- Nov 18, 2013
- 2,258
- 113
If the situation was one where they could learn watching the upperclassmen play that would be one thing, but they are not learning anything riding the bench. With only three of the starters playing for travel teams, and the rest play softball two months a year, the level of play is what they left a few years ago when they started moving up the travel team ladder.
I'm thinking about the idea of 'paying your dues'. If varsity is about allowing the older girls to play, simply because of seniority, then yes, sitting the bench is paying the dues. If varsity is about trying to field the best team a school can put together, then I think the metric of the dues would come from which girls practice three or four times a week, ten months a year.

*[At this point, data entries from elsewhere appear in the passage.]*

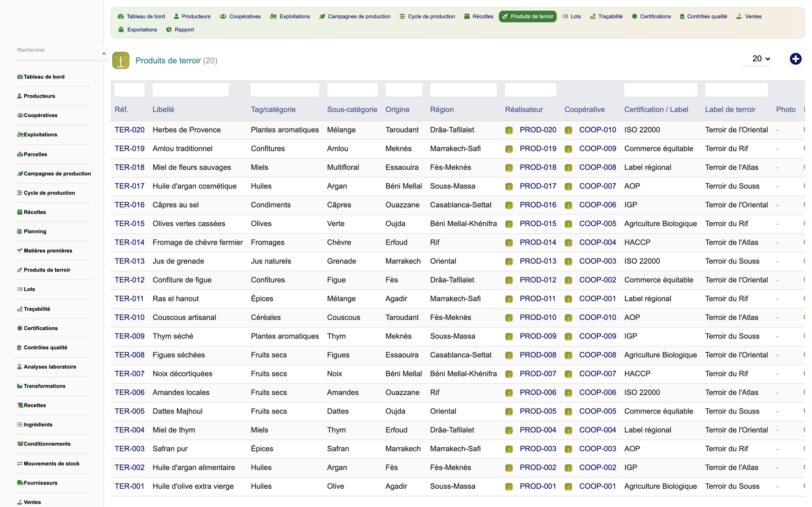Expand the Rechercher dropdown arrow
The height and width of the screenshot is (507, 812).
pos(104,54)
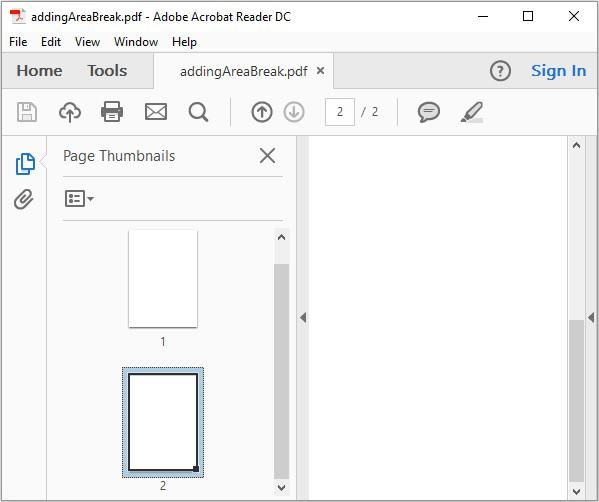The image size is (599, 502).
Task: Click the Save file floppy disk icon
Action: pyautogui.click(x=27, y=112)
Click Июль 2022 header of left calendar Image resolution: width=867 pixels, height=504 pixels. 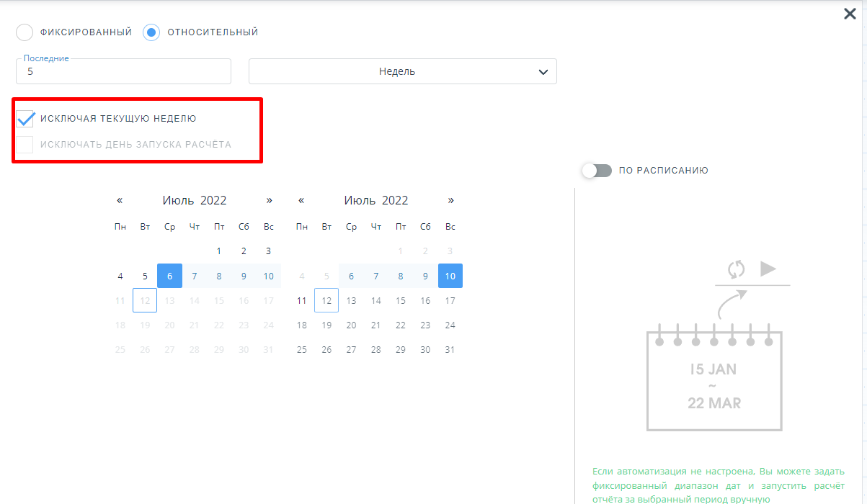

Two years ago, when DD was playing sloppy, and was benched for a month and a half, I didn't complain to her TB coach. During that time she didn't deserve to be a starter. I waited for her to realize that she needed to get her act together and play better to become a starter again. That benching was probably the best thing that happened to her. It lit a fire in her that should couldn't rest on her laurels, and she has not stopped pushing herself since.
Time to be blunt. Your kids aren't starting varsity for one of two reasons and possibly both. They're not that good, or you're being a pain in the butt and coach is taking it out on your kids. It's time to back off. Pull them from the team or stick to the outfield and don't talk. You're ruining their future.